Do you remember the first time you showed the Public Enemy logo to somebody and what their reaction was?
I used to do flyer designs back in the day on Long Island, so I would do logos for acts that didn’t have one, or make up names for acts that didn’t really exist when I was starting out. So when I made the Public Enemy logo, I was actually making a logo for a group that didn’t exist! When Public Enemy came up as this group option, I just moved it from this other situation on over to us, and it fit perfectly. The thing that impressed me was when I saw it in a big gigantic arena-sized way, when we actually opened up for the Beastie Boys in 1987. We had the large backdrop made, and when the logo went up across the back of the arena, I was really impressed. It went from a sketchpad to a stadium. I was blown back. It stood out.

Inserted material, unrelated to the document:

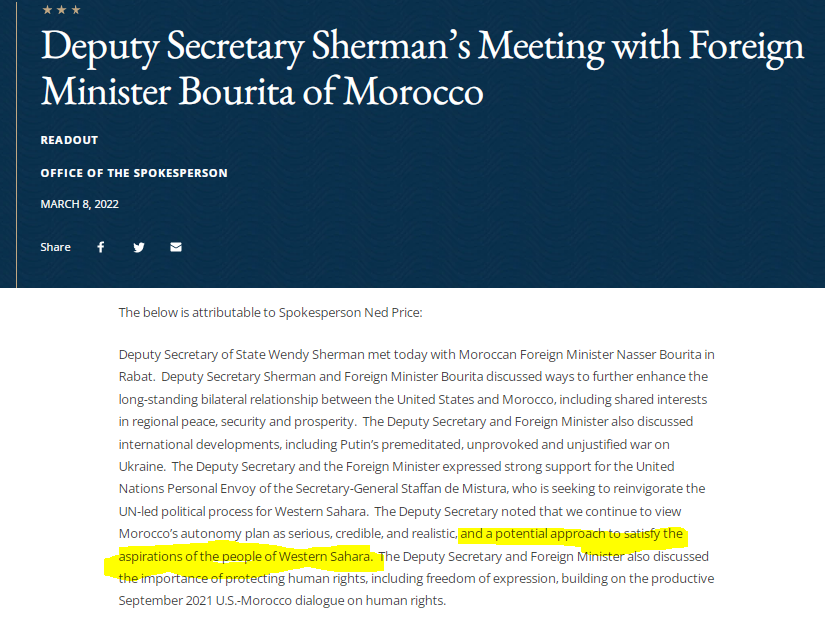
Task: Share the readout on Twitter
Action: point(139,247)
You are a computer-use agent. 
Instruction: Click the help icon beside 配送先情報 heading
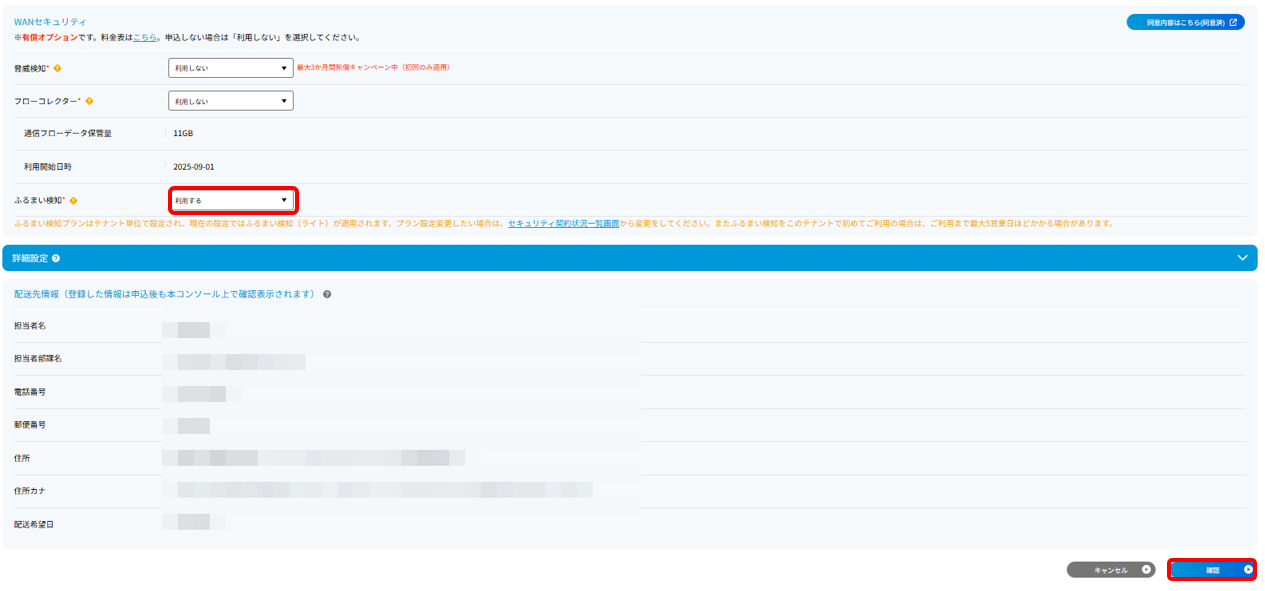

People say I studied art. I didn’t just study; I graduated with an art degree. There’s a big difference. When it came to be around that potential time of making logos, I wanted to make something that understood what a logo could do, you know? Look at the Rolling Stones. The tongue and the lips say it all without you looking at the font. I wanted to be able to make something that detaches. I don’t think there’s too many logos out there that don’t deal with a font, that you can detach and know what it is. Wu-Tang is still the W, but that kinda comes close. But Public Enemy… no font whatsoever. Circle with a man, you know what it is.